▶ **Task objective**
List all lines of the data that include the string "Given".

Data under study below:

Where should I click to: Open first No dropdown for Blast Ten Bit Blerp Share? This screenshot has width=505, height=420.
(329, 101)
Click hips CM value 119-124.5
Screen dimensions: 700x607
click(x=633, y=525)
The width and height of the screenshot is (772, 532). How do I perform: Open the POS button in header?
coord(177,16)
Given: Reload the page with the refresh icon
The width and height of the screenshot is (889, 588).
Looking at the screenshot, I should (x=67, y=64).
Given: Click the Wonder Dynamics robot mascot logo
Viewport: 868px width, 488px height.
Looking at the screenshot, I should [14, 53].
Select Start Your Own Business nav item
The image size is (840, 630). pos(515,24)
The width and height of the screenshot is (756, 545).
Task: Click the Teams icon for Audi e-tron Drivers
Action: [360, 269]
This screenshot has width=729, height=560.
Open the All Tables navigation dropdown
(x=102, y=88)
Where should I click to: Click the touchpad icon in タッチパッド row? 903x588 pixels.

End of Data under study.
Data under study below:

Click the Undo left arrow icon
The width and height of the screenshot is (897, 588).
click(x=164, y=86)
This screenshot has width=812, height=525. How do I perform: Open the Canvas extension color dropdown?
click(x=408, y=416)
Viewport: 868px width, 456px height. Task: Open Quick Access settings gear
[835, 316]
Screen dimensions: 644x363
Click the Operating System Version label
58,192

End of Data under study.
Data under study below:

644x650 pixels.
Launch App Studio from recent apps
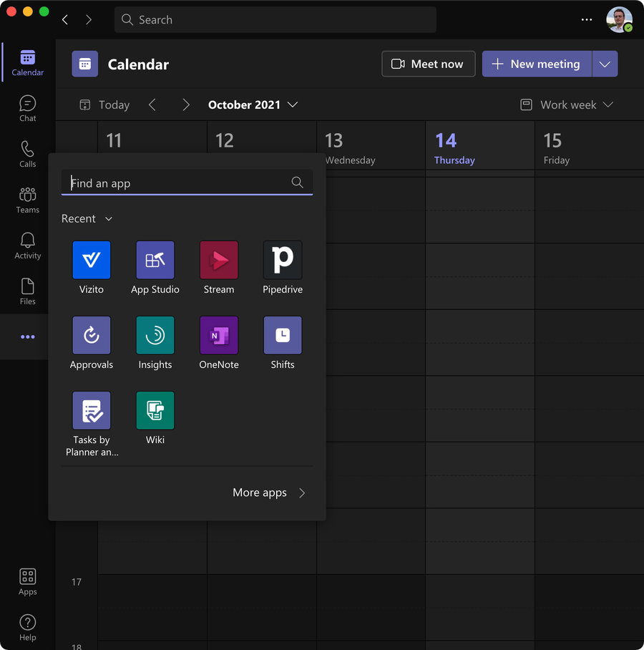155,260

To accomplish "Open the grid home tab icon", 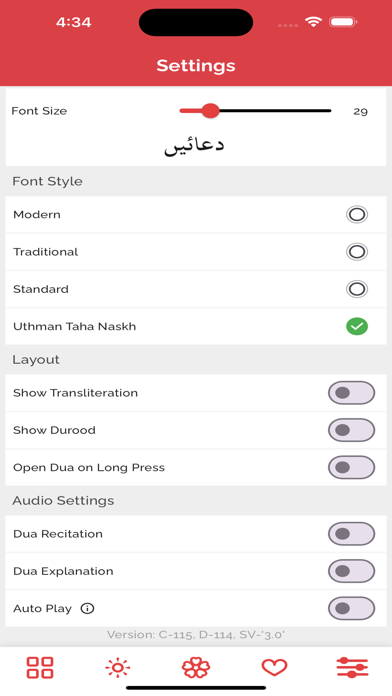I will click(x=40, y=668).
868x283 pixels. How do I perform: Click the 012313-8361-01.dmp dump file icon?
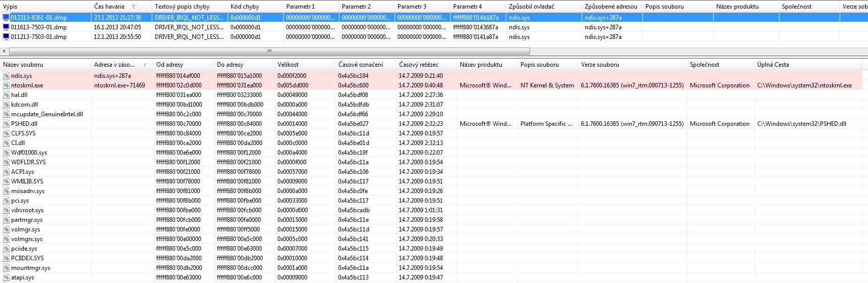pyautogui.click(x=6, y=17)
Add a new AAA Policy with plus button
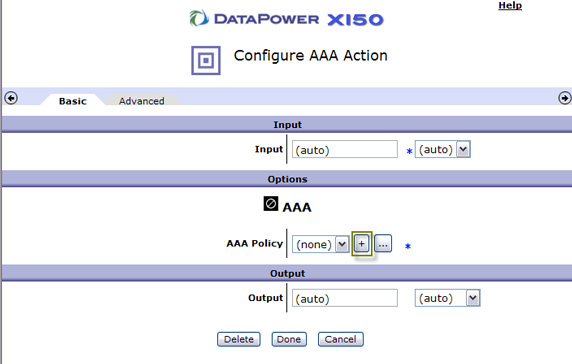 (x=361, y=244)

End of Data under study.

▶ **Answer for the task**
Given: Reload the page with the refresh icon
Given: Click the Wonder Dynamics robot mascot logo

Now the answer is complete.